Failure to reauthorize the U.S. SAFE WEB Act of 2006 would have severe, negative implications for Internet commerce, Rep. Mary Bono Mack, R-Calif., warned Thursday during a hearing of the House Commerce Subcommittee on Commerce, Manufacturing, and Trade, which she chairs. Mack said she will introduce legislation this week reauthorizing the act for another seven years. Without action, the act is set to expire Dec. 22, 2013. An FTC official also urged Congress to reauthorize the law.

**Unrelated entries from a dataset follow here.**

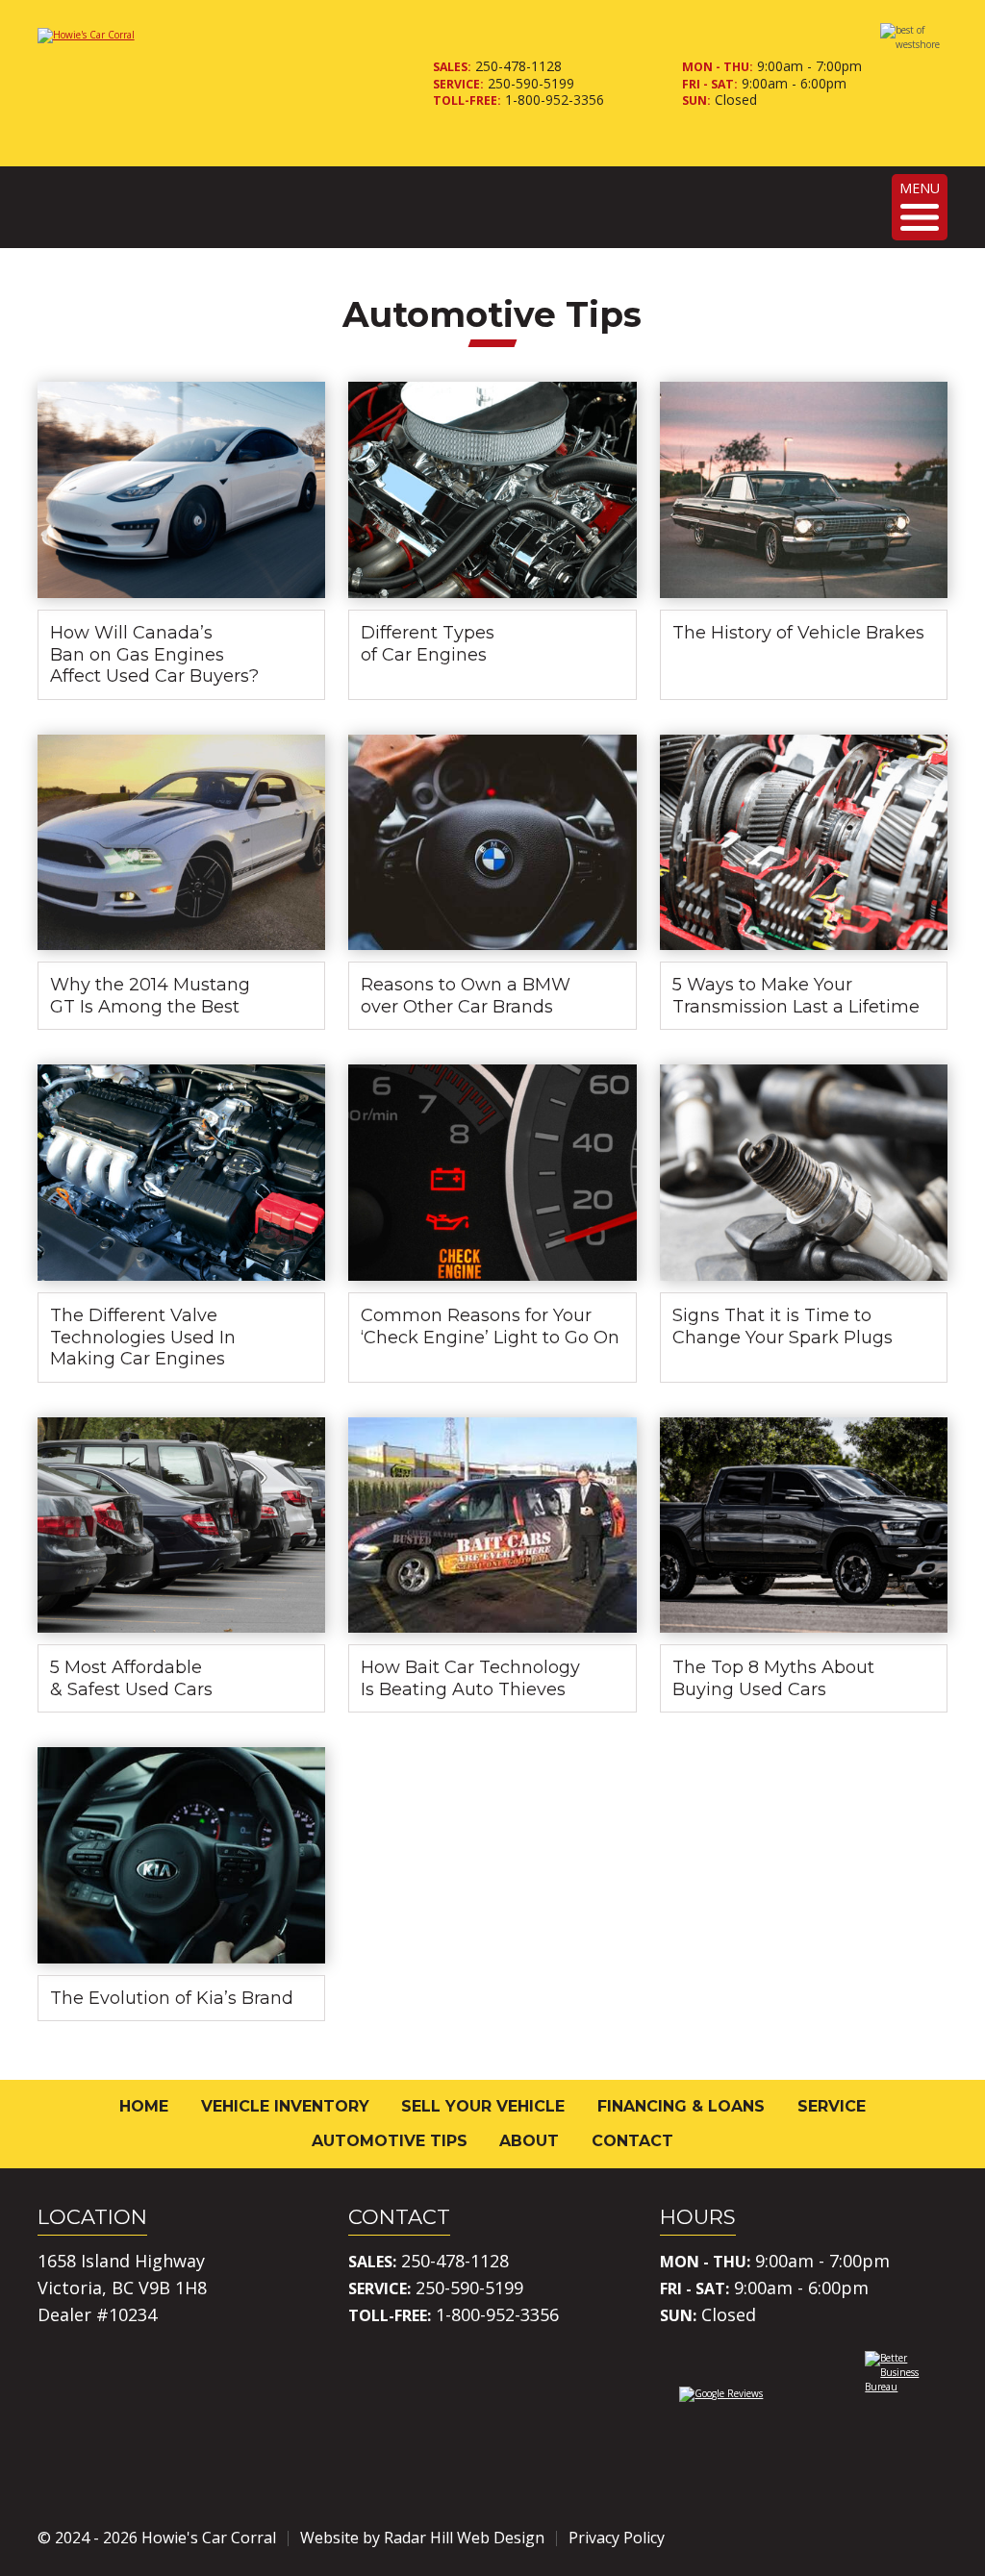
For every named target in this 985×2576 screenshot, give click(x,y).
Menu (919, 188)
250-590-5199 (531, 83)
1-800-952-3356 (554, 99)
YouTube (932, 2537)
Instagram (878, 2537)
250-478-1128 (518, 66)
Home (143, 2106)
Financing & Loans (681, 2106)
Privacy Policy (616, 2537)
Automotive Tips (389, 2141)
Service (831, 2106)
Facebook (824, 2537)
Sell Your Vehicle (483, 2106)
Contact (632, 2141)
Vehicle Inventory (285, 2106)
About (529, 2141)
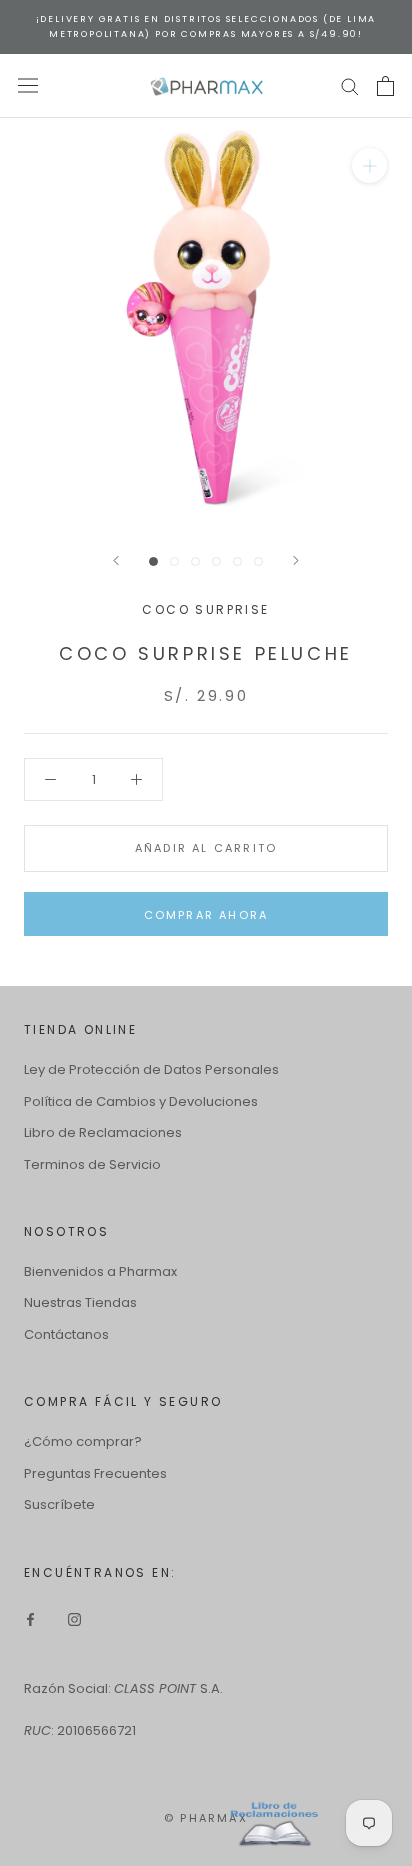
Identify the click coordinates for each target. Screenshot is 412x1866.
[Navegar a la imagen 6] (258, 561)
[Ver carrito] (385, 86)
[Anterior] (116, 560)
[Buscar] (350, 85)
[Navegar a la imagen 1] (153, 561)
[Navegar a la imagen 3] (195, 561)
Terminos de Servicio (92, 1164)
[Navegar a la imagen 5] (237, 561)
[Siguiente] (296, 560)
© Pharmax (206, 1818)
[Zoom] (369, 165)
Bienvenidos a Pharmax (100, 1271)
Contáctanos (66, 1334)
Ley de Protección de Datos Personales (151, 1069)
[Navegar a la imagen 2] (174, 561)
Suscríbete (59, 1504)
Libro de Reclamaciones (103, 1132)
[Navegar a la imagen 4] (216, 561)
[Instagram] (74, 1618)
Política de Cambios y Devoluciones (141, 1101)
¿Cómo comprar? (83, 1441)
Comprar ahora (206, 915)
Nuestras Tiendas (80, 1302)
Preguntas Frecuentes (95, 1473)
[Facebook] (30, 1618)
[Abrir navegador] (28, 85)
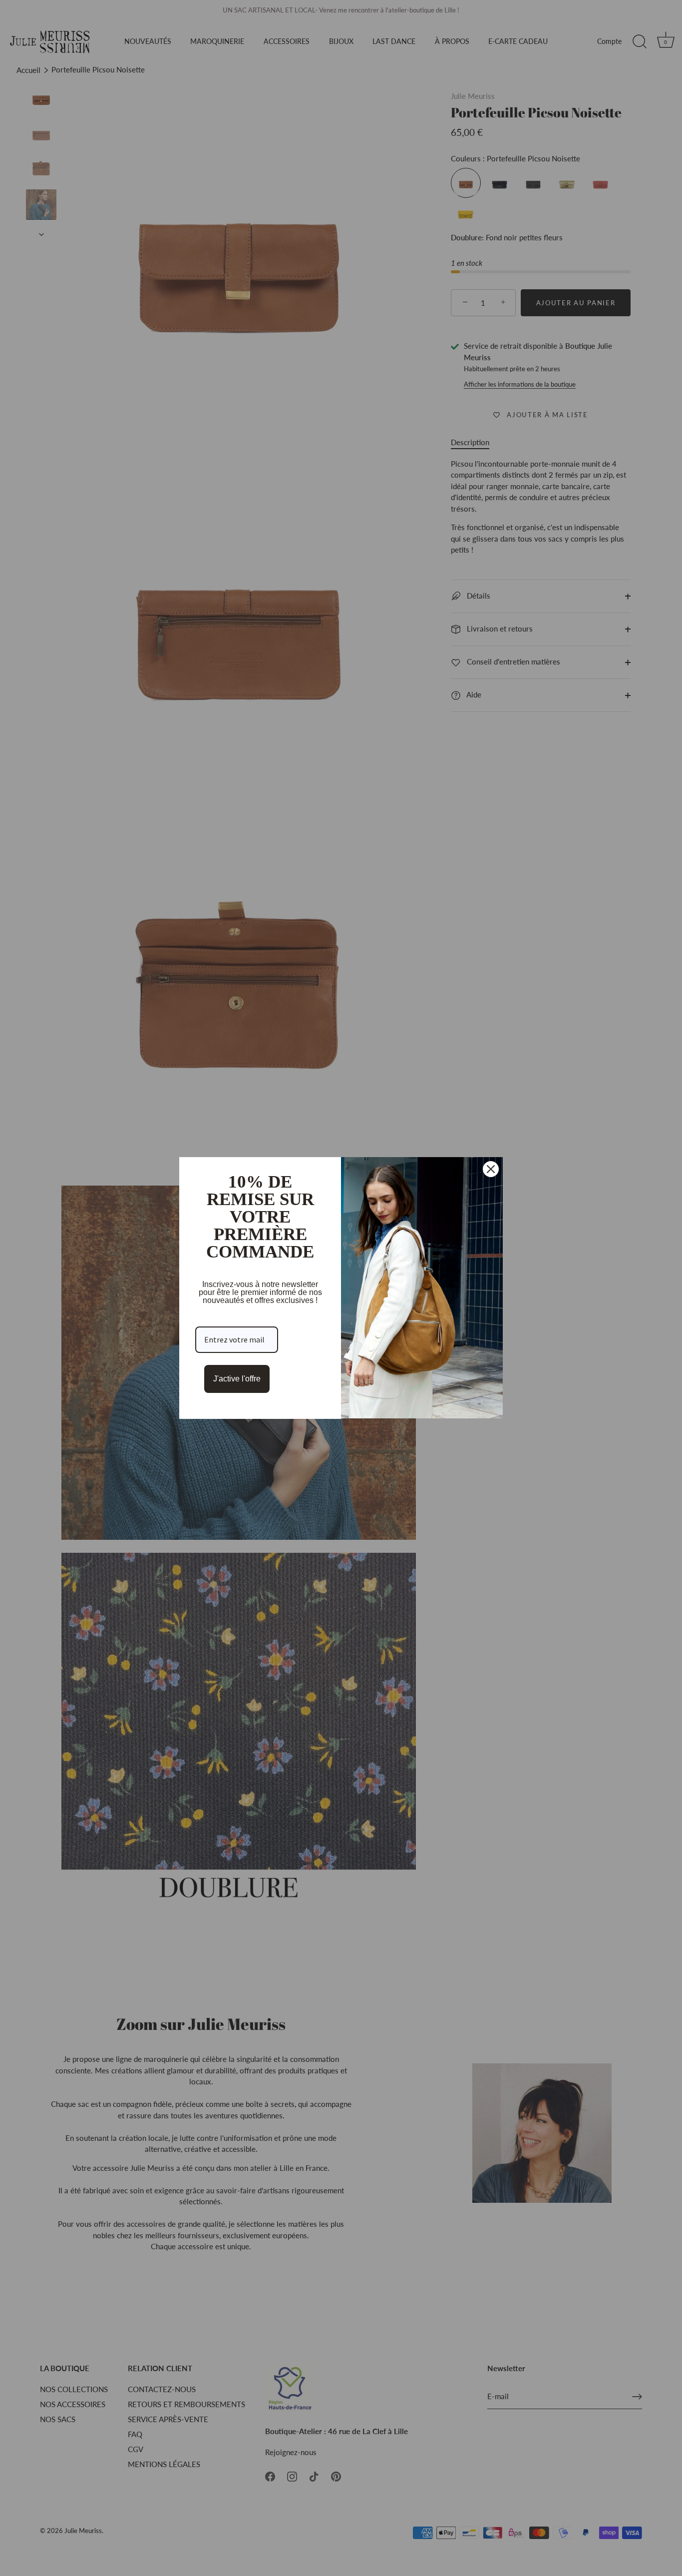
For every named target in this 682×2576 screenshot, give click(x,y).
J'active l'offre (237, 1378)
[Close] (491, 1169)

TV broadcasters and some program suppliers asked a federal appeals court to review a lower court’s decision that will let Aereo continue offering its services while its legality is litigated, a court filing shows. WNET, Fox TV stations, Twentieth Century Fox, WPIX, Univision and PBS said they appealed U.S. District Judge Alison Nathan’s ruling denying their motion for an injunction and called Nathan’s decision “a loss for the entire creative community.” Comcast’s NBCUniversal also said it plans to appeal the ruling. “Importantly, the court determined that Aereo’s business is irreparably harming broadcasters and content creators,” a spokesman for NBCU said. The decision “represents only a preliminary finding and we remain confident that the courts will ultimately find in our favor and block Aereo from infringing our copyrighted broadcasts."
EU Digital Agenda Commissioner Neelie Kroes issued a policy statement Thursday on broadband investment in high-speed pipes. She outlined the conclusions of an extensive debate on the role of regulation in promoting competition and investment, and the regulations she’s planning. Network and cable operators backed the proposals, but alternative telcos accused Kroes of turning her back on them.